Aranızda yaz aylarında, sömestr tatilinde çocuklarını işe götüreniniz vardır. Ancak onlar işyerindeyken çok da verimli bir çalışma günü geçirilmediğini en iyi bilenlerdenim. Nehir 10 yaşında ama taş çatlasa bir iki kez işe götürmüşümdür. İşle ilgili asıl macerayı birkaç yıl önce bir yarı iş, yarı tatil sayılabilecek bir seyahatte yaşadım.
Önce anneyim
Çocuk kulübüne bırakamayınca Nehir’e röportaj sırasında yanımda uslu usla oturmasını tembihledim. Tam birinci soruyu sorup yanıt almaya hazırlanırken Nehir göğsünün ağrıdığını söyleyerek kucağıma atladı. Karşımda CEO, kucağımda göğsü ağrıyan kızım. İçimden "Önce anneyim, sonra gazeteciyim" sözlerini geçirdim. Kızımı iyice kucağıma alıp, bir elimle göğsünü ve karnını ovaladım. Karşımdaki CEO ise sorularımı yanıtlamayı sürdürdü.

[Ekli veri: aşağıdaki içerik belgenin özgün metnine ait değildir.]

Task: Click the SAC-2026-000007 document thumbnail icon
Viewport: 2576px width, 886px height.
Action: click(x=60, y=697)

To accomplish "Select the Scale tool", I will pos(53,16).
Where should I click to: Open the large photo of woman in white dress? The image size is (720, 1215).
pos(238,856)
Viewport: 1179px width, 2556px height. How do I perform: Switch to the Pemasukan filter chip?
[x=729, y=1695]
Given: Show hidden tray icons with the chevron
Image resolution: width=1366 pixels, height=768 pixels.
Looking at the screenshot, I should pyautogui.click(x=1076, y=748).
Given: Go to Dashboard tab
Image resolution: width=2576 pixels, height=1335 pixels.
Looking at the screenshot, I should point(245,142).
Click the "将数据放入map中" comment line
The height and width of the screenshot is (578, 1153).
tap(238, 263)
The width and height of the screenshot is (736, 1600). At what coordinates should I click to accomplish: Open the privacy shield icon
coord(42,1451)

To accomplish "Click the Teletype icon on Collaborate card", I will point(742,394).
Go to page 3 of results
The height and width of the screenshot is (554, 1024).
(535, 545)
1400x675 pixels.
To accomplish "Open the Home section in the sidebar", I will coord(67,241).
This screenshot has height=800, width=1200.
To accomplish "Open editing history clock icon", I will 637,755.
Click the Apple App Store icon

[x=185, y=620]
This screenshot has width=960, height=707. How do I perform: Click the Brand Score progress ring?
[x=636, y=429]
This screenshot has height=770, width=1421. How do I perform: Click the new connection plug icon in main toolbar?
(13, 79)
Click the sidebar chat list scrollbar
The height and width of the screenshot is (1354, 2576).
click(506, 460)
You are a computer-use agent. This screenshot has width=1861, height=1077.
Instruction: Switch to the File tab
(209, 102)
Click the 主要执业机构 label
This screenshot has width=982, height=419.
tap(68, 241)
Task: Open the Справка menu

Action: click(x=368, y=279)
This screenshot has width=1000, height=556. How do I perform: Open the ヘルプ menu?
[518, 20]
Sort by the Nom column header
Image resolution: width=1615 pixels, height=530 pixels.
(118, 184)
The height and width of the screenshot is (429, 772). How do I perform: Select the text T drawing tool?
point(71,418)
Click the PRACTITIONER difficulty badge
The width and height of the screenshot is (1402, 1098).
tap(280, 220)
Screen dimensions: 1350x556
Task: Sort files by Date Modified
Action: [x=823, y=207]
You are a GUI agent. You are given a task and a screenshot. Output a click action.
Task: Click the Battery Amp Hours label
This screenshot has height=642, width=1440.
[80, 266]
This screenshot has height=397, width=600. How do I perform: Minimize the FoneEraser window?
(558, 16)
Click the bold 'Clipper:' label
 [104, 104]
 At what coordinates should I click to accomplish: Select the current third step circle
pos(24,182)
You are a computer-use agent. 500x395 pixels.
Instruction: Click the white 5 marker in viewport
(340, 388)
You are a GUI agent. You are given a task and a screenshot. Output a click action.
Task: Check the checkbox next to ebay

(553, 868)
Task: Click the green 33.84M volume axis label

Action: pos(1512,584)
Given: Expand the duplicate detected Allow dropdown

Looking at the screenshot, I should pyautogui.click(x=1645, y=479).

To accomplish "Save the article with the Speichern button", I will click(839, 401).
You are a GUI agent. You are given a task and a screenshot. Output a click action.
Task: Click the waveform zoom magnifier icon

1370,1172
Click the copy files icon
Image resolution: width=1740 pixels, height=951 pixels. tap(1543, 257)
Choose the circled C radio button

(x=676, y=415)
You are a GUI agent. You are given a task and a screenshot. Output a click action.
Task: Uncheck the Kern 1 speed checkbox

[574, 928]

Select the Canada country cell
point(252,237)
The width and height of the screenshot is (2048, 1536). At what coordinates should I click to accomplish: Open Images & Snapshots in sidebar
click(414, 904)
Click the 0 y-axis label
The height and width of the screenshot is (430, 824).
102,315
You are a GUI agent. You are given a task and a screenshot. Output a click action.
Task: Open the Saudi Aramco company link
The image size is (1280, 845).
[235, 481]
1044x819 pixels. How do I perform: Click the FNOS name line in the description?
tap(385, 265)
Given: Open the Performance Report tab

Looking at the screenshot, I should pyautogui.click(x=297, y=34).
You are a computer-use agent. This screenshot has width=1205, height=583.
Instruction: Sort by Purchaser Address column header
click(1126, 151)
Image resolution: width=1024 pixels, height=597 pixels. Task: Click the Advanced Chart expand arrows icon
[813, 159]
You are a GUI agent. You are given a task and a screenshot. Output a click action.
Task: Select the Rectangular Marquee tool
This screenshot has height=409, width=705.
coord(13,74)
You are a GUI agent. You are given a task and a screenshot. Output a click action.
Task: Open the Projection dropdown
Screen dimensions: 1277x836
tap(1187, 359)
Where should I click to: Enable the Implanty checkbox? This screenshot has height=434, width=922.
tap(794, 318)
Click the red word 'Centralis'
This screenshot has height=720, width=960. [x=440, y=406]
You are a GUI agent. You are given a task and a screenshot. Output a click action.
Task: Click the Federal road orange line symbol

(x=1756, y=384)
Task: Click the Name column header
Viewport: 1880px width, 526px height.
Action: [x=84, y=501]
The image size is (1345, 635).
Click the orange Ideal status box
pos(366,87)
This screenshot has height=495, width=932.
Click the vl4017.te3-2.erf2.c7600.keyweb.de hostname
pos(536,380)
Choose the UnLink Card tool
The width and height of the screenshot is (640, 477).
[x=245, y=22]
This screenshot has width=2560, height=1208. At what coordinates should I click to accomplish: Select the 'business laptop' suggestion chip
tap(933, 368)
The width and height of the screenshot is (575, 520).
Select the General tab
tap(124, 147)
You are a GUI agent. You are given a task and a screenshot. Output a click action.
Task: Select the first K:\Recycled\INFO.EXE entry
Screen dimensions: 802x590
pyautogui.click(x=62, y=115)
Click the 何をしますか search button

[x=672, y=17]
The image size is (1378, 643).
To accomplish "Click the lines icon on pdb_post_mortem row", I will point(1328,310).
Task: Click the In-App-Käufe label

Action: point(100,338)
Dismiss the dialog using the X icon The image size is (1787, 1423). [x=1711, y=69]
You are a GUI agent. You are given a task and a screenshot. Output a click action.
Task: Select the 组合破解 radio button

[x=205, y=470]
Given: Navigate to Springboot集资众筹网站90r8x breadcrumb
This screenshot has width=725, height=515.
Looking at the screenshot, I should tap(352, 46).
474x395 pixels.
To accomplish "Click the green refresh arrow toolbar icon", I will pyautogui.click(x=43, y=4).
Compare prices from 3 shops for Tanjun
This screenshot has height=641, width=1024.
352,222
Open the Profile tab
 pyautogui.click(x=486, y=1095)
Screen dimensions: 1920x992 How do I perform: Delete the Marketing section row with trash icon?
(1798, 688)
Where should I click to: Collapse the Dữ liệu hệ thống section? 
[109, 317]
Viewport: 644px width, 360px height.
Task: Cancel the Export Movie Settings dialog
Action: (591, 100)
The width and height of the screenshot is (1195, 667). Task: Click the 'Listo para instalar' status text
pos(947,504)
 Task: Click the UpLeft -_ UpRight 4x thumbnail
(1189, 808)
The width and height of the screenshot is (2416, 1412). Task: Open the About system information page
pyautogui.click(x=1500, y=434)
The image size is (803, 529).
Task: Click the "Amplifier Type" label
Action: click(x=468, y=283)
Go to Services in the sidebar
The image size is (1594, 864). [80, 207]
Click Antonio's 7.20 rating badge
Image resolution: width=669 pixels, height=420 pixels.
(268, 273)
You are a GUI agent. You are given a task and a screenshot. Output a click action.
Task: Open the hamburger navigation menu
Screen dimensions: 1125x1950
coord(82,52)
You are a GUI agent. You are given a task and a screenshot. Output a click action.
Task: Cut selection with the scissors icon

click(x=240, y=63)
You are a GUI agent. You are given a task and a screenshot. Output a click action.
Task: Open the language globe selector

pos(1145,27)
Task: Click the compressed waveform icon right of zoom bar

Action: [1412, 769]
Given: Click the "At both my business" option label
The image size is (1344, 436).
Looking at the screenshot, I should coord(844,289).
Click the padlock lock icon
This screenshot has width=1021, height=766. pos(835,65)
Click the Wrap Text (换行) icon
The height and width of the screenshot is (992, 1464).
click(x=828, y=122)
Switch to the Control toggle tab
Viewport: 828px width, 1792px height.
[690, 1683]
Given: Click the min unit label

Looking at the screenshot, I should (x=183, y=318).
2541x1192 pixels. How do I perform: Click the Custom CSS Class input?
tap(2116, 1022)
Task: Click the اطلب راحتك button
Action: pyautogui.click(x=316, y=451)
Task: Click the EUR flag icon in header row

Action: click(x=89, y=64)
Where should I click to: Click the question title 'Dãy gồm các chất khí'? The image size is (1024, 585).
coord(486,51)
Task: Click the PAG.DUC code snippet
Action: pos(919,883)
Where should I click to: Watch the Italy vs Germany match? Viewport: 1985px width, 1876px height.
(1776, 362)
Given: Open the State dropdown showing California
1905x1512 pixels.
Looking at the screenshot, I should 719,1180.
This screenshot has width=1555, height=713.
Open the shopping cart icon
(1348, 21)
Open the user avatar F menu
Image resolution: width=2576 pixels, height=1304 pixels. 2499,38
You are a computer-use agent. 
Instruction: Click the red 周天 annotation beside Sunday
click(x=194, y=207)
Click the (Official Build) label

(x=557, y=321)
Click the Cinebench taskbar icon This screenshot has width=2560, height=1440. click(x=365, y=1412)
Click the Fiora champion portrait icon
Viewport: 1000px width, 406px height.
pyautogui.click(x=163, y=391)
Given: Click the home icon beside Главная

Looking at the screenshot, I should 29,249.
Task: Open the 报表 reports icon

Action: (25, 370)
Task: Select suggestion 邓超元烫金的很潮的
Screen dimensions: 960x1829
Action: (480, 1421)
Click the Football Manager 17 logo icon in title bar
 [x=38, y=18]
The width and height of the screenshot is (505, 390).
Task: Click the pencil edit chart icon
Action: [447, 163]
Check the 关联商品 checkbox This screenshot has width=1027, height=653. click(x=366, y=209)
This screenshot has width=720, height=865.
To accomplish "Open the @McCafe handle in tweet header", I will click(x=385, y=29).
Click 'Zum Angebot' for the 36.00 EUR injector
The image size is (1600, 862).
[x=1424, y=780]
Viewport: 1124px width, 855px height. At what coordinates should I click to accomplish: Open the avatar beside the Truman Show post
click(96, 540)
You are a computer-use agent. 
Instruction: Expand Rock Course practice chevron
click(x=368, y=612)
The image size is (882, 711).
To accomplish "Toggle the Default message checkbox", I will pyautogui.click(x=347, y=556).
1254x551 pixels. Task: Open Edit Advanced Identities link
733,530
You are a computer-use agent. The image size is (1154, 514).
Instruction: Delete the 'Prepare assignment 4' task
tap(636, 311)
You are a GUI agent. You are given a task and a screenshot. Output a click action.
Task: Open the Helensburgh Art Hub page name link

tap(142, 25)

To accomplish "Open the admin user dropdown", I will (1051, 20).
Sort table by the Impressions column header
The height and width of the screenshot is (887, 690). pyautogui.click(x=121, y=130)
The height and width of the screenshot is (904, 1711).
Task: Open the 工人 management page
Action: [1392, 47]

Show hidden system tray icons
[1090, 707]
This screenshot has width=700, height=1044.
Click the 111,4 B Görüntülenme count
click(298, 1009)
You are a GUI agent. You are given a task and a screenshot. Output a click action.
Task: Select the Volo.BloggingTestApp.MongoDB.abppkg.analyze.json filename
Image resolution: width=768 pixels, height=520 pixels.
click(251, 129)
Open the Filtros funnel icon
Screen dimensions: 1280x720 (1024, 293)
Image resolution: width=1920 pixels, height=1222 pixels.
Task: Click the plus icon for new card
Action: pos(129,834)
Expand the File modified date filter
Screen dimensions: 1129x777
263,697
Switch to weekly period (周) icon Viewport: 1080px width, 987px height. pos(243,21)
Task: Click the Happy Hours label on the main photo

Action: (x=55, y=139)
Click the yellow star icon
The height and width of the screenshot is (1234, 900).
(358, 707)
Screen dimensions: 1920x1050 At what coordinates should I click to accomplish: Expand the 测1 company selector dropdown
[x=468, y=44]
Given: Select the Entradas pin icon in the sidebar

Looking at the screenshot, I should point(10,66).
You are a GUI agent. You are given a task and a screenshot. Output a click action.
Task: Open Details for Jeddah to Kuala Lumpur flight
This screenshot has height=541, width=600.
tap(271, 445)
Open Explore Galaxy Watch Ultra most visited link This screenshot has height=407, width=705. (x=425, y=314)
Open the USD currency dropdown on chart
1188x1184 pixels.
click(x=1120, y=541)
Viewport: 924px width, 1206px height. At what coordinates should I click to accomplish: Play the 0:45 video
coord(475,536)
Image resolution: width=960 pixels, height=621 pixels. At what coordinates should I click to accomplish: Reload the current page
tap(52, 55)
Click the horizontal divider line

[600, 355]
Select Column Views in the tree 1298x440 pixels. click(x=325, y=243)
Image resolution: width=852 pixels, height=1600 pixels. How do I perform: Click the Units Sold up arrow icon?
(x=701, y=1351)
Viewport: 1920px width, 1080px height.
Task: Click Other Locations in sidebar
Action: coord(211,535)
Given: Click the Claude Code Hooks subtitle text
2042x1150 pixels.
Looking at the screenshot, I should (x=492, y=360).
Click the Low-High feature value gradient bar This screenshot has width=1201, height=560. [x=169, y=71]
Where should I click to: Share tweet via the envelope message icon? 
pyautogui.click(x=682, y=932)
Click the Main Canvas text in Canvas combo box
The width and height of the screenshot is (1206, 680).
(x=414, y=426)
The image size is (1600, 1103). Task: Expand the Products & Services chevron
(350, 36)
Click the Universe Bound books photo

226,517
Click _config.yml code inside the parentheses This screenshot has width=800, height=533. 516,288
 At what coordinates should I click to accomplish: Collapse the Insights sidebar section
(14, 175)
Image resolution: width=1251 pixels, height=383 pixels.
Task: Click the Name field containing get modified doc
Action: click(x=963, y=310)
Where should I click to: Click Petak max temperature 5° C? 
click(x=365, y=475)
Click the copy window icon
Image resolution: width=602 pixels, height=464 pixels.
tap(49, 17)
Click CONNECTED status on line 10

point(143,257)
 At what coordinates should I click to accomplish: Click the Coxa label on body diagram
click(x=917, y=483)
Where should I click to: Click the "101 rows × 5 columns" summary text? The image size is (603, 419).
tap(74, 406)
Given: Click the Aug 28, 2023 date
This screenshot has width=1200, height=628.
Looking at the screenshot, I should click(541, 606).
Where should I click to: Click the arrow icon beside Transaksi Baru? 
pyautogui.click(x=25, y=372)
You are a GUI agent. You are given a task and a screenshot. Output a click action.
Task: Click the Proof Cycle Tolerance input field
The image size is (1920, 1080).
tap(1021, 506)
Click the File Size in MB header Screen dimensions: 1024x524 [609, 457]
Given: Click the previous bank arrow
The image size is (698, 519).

Ama ortada öyle komik bir tablo oluştu ki, gülmemi durduramadım. Ben gülünce, karşısındaki manzara karşısında CEO da gülmeye başladı. CEO’ya "Çok özür dilerim. 16 yıllık gazetecilik hayatımda ilk kez başıma böyle bir olay geliyor" dedim. Hafta sonu olması, biraz da işin içine çocuk girmesi nedeniyle CEO, "Rica ederim. İnanın ben de ilk kez böyle bir şey tecrübe ediyorum" yanıtını verdi. Adam daha ne desin?
Biz ana-kız, röportaj bitiminde odadan tırıs tırıs çıktık. Kapının önünde Nehir’i haşlamayı düşünürken "Ne yapayım anne, göğsüm çok ağrıyordu. Senin röportajın benim ağrımdan daha mı önemli?" diye sorunca kalakaldım. Gerçekten de hangisi daha önemliydi?
O gün beni bir yaşıma daha sokan olayı şimdi gülümseyerek hatırlıyorum. Her sabah işe gitmek üzere evden çıkan anne-babalar ardında "Nereye gidiyorsun?" diye soran bir çift minik yaşlı göz bırakır. Bu nedenle Pfizer Türkiye Ebeveyn Kulübü’nün çocukların anne-babalarının işyerinde onlarla birlikte bir gün geçirmelerini sağlamak üzere "Çocuklarınızı İşe Getirin" adındaki etkinliği diğer işyerlerine de örnek olabilir. Yeni sloganımız şu olsun: Yılda bir kez iş yerlerimiz çocuk sesleriyle çınlasın!